● SHORT EXERCISE
Please copy the records below verbatim, from the line with "Select the Выбрать на карте radio option" to the line with "I will 42,156.", including both of those lines and nothing else.

● INPUT
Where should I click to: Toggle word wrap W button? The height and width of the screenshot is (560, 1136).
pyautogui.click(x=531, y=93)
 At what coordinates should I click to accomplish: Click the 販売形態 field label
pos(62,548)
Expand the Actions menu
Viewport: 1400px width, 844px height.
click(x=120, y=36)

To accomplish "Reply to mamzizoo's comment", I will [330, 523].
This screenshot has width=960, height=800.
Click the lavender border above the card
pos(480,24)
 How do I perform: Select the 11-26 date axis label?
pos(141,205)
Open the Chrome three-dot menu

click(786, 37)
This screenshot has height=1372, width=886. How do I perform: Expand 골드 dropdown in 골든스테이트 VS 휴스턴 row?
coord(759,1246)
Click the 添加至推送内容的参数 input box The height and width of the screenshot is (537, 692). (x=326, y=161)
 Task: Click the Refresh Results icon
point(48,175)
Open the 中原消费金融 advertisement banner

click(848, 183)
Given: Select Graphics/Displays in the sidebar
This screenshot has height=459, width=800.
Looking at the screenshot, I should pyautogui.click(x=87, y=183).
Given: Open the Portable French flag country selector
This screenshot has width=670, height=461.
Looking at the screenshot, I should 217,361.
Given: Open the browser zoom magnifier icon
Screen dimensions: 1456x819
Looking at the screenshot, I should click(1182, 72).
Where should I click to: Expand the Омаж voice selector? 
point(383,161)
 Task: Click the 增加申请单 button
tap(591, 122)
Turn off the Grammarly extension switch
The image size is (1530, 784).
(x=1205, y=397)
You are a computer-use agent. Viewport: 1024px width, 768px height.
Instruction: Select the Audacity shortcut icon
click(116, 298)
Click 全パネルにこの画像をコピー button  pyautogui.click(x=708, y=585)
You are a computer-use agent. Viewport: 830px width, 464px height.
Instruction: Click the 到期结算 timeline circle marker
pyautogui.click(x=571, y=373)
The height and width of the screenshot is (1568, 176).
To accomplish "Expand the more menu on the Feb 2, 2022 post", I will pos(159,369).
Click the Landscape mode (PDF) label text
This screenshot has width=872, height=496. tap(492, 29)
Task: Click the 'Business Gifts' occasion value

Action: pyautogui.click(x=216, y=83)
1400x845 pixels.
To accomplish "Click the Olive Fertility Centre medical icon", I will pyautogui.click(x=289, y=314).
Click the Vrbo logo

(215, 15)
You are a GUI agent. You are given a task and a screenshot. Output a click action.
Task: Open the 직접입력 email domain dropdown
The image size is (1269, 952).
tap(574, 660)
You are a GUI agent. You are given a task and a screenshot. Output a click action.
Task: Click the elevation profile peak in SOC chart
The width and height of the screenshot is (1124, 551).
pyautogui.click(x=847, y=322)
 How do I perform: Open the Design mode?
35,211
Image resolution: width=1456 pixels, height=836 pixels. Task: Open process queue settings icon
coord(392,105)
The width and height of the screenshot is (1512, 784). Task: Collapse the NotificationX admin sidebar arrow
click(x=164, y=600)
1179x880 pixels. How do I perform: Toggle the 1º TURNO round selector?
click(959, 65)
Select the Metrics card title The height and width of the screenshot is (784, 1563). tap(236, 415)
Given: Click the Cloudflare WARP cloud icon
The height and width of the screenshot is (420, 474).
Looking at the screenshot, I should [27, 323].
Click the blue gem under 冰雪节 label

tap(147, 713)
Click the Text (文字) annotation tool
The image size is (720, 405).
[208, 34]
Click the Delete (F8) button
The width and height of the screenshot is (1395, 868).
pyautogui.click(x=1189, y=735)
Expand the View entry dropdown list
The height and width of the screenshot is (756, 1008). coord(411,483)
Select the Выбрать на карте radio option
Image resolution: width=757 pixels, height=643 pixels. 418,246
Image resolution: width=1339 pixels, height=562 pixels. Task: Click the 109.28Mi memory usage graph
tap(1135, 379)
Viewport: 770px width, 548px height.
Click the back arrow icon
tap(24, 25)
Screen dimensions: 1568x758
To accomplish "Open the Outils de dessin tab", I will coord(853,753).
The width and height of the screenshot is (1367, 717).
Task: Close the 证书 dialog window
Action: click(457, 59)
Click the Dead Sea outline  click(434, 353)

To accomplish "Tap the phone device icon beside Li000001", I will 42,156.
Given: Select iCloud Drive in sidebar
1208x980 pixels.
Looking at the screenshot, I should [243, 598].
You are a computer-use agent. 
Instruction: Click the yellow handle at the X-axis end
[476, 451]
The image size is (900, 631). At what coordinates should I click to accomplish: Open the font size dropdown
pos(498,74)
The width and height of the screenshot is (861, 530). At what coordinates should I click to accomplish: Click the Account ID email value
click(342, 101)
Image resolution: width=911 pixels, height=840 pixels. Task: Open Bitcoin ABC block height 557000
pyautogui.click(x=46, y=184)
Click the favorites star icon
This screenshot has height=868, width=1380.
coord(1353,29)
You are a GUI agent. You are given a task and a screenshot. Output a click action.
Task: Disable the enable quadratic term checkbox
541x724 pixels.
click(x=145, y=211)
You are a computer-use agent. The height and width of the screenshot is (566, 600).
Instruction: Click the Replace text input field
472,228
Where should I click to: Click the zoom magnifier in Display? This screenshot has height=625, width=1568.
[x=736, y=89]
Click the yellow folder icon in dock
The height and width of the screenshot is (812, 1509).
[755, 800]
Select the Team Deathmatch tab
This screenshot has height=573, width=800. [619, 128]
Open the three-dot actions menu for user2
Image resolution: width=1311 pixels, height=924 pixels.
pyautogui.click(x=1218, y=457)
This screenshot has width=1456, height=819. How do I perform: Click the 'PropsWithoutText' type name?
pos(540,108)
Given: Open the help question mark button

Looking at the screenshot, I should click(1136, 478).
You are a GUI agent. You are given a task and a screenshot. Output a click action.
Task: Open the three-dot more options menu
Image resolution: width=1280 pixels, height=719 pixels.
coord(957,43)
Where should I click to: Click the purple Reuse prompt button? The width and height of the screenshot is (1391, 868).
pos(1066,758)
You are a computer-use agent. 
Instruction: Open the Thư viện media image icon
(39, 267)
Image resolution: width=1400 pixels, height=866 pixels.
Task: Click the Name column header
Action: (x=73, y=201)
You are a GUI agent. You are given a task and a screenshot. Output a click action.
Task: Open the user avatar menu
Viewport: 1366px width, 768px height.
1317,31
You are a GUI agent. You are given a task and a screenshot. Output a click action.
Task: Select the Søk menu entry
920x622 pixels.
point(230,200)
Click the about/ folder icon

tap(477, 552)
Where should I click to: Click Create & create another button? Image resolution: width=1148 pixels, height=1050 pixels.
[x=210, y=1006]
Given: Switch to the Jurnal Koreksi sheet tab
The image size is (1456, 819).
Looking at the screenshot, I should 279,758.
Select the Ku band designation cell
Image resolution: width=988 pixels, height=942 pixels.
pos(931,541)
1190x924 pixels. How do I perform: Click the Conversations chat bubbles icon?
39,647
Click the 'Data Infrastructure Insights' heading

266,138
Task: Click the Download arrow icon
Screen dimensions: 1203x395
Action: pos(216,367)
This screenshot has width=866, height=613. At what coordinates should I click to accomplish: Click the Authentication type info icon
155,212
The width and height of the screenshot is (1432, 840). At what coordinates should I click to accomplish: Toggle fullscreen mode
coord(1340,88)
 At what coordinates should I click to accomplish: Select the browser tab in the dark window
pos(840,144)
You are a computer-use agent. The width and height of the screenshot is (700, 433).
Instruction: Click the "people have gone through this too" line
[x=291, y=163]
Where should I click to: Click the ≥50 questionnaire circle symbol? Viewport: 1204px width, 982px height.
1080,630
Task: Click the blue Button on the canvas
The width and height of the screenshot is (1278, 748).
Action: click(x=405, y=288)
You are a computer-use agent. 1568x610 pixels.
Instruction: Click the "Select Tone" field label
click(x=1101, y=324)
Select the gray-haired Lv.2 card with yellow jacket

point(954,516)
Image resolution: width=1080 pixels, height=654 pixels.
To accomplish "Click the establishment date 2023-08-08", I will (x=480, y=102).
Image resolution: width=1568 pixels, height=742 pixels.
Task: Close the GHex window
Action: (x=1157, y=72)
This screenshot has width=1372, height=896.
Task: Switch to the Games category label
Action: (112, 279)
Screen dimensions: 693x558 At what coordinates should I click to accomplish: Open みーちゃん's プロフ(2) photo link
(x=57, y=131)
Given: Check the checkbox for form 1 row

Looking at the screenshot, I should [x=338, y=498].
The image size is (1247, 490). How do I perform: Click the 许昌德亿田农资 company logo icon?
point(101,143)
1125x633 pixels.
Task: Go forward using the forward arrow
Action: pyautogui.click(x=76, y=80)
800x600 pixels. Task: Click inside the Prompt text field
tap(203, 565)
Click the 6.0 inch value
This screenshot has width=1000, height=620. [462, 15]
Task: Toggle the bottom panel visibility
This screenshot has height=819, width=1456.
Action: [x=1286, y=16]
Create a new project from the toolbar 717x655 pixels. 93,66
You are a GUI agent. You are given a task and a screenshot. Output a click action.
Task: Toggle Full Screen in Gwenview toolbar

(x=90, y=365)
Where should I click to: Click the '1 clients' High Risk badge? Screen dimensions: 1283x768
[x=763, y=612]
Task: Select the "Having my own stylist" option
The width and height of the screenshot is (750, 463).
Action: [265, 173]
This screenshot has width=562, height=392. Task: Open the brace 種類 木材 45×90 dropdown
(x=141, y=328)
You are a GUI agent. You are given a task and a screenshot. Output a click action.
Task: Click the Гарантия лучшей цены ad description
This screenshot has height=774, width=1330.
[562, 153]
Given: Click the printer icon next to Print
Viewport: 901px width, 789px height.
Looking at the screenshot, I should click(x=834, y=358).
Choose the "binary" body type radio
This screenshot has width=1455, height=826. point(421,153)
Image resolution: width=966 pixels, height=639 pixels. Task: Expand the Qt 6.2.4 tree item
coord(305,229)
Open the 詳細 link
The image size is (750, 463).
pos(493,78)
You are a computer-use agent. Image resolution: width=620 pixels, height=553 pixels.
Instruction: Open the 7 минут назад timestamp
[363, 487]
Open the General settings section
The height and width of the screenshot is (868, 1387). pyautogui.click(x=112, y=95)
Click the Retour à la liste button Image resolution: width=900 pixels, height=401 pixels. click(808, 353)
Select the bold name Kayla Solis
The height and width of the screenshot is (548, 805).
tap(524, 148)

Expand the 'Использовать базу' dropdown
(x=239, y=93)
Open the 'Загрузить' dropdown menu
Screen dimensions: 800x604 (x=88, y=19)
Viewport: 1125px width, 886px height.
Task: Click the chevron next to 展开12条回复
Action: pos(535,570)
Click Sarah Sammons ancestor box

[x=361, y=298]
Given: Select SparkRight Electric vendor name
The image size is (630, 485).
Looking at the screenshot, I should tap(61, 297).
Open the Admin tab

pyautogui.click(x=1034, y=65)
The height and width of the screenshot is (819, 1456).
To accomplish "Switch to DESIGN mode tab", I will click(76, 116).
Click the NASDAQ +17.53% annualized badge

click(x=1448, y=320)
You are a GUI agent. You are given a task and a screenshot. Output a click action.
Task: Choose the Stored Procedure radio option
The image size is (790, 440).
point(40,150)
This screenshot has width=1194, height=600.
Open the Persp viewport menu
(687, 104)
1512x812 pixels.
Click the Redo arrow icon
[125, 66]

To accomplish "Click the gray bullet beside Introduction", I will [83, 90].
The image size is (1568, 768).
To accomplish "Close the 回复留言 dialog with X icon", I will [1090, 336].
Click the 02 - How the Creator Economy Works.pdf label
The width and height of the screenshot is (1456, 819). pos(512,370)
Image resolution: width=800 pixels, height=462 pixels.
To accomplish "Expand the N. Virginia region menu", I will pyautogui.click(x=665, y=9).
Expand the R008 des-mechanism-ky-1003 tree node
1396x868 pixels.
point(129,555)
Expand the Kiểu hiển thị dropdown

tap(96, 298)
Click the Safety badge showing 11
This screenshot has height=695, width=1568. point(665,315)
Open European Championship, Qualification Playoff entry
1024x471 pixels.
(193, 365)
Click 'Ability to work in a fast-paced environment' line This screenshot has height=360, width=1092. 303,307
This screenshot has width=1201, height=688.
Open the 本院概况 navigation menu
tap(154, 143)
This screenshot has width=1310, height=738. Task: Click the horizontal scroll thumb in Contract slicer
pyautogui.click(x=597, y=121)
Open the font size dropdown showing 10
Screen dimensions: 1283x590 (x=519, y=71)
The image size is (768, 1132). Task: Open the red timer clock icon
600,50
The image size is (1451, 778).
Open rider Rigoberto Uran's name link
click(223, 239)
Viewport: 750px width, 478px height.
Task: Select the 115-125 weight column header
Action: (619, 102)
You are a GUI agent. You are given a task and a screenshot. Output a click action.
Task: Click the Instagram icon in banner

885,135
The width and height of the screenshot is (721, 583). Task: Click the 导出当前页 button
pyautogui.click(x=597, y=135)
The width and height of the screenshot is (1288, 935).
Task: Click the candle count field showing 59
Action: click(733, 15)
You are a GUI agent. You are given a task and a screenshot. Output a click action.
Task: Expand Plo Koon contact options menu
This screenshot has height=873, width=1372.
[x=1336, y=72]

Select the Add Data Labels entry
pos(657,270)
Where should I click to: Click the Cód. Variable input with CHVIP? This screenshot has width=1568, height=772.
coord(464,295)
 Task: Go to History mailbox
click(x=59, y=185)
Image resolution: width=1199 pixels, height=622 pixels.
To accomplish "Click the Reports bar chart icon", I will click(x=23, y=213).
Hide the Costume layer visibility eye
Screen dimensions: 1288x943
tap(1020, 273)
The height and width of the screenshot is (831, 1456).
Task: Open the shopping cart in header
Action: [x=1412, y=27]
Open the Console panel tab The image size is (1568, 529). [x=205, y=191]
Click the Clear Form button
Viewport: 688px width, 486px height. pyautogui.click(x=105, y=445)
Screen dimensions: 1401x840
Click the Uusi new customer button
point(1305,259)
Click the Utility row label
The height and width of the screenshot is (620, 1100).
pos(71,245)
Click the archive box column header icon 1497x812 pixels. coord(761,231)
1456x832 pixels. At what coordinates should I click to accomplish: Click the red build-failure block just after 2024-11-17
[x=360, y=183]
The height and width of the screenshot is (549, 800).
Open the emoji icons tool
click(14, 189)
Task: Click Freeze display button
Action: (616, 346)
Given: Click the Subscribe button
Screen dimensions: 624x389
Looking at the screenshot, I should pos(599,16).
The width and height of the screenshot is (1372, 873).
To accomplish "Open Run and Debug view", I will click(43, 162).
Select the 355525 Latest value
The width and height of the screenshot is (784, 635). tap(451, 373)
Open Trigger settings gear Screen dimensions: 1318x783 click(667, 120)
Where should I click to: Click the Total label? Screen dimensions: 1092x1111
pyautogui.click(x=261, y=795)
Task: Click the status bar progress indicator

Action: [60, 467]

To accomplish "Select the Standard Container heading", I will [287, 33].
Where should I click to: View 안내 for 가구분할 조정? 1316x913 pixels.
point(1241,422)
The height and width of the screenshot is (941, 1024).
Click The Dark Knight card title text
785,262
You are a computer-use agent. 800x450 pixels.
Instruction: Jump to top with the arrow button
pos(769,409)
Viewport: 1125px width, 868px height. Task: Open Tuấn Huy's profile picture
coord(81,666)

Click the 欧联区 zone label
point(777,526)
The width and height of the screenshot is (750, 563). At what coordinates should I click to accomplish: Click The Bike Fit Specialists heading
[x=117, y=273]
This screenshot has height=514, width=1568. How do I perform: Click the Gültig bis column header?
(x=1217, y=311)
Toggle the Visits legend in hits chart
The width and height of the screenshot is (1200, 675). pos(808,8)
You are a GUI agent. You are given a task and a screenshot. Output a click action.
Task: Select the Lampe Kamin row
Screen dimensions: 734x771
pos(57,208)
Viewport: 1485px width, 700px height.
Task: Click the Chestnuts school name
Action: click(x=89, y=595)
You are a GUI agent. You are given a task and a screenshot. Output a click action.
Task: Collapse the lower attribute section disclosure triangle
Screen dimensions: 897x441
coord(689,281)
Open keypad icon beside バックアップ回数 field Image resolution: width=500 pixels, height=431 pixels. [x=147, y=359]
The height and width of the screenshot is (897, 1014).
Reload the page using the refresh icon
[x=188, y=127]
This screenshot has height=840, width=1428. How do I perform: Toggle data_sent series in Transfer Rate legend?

● TASK SOLUTION
Select the Выбрать на карте radio option
Image resolution: width=757 pixels, height=643 pixels. 418,246
Image resolution: width=1339 pixels, height=562 pixels. Task: Click the 109.28Mi memory usage graph
tap(1135, 379)
Viewport: 770px width, 548px height.
Click the back arrow icon
tap(24, 25)
Screen dimensions: 1568x758
To accomplish "Open the Outils de dessin tab", I will coord(853,753).
The width and height of the screenshot is (1367, 717).
Task: Close the 证书 dialog window
Action: click(457, 59)
Click the Dead Sea outline  click(434, 353)

To accomplish "Tap the phone device icon beside Li000001", I will 42,156.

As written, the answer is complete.